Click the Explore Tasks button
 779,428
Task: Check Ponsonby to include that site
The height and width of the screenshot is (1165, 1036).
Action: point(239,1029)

————

What to work on:
All of the data above should be reproduced exactly, with nothing missing.

Task answer:
Click the Explore Tasks button
 779,428
Task: Check Ponsonby to include that site
The height and width of the screenshot is (1165, 1036).
Action: point(239,1029)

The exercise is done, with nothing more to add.